Why Your Category Scores and Overall Score Can Move in Different Directions
When you compare a Pulse check-in to your prior OHB (Organizational Health Baseline), you may notice something that looks like a contradiction: individual category scores go up, but the overall score goes down, or the reverse. This is not an error. It reflects how the two assessments are built and how the comparison is calculated.
What You Are Seeing
Your OHB is a full diagnostic, built from a complete set of statements across every category. A Pulse check-in is shorter by design, focused on a smaller, targeted set of statements, often a subset of what appeared in the original OHB. Because each statement in a category carries equal weight within its own assessment, a category measured with fewer statements gives each one more influence on the result. That is why a Pulse category score can shift more sharply than the same category did in the fuller OHB.

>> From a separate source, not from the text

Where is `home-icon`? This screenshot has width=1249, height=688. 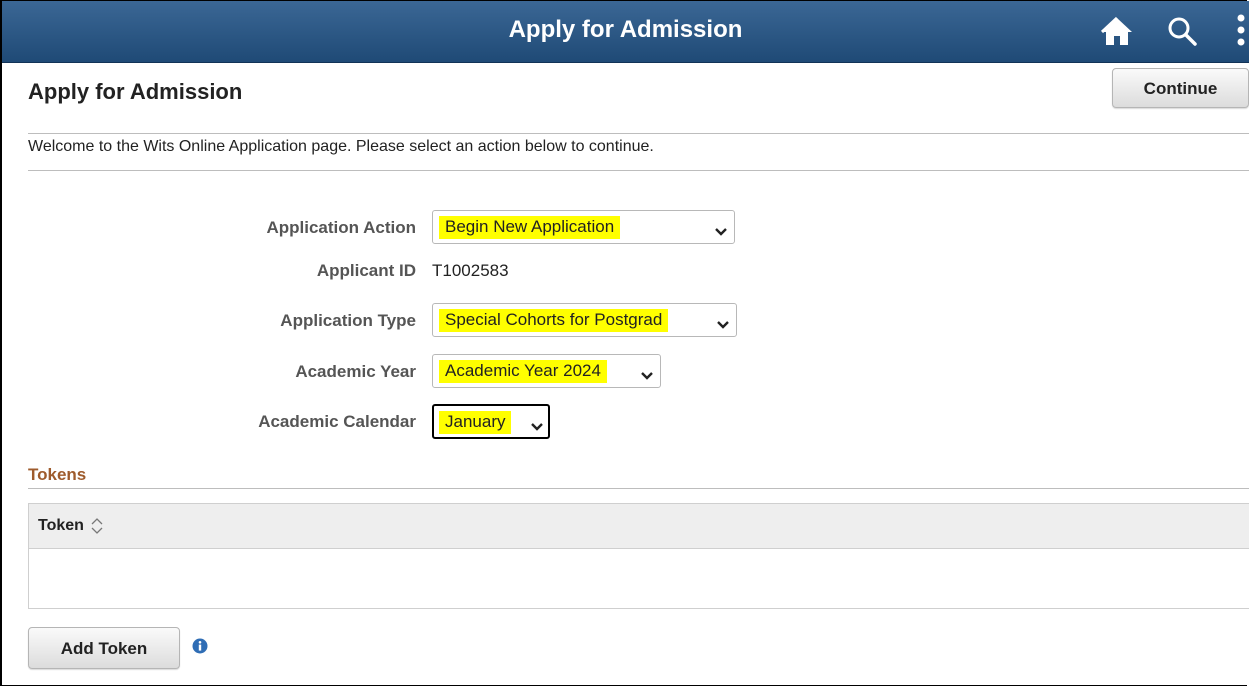
home-icon is located at coordinates (1117, 34).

The overall score follows a simple rule: current overall score minus previous overall score, with each number calculated from everything included in its own assessment, not from a shared subset. For example, an OHB covering twenty statements produces an overall score of 82. The next Pulse check-in, covering five of those twenty statements, produces an overall score of 79. The reported delta is negative three, even if all five statements individually improved against their own history. The platform does not recalculate the OHB using only the overlapping statements before taking the difference, so the categories you see and the overall delta can point in different directions.
How to Read Your Results
The most reliable comparison is at the statement question level. Any statement fixed answer question that appeared in both the OHB and the Pulse check-in gives you a direct, like-for-like read with no adjustment needed, and it is often a richer signal than the aggregate score. Treat the overall delta as context rather than a verdict: it reflects your current snapshot against your full original baseline, not the same set of questions. When sharing results with your team or board, it helps to note that the two assessments covered a different number of statements.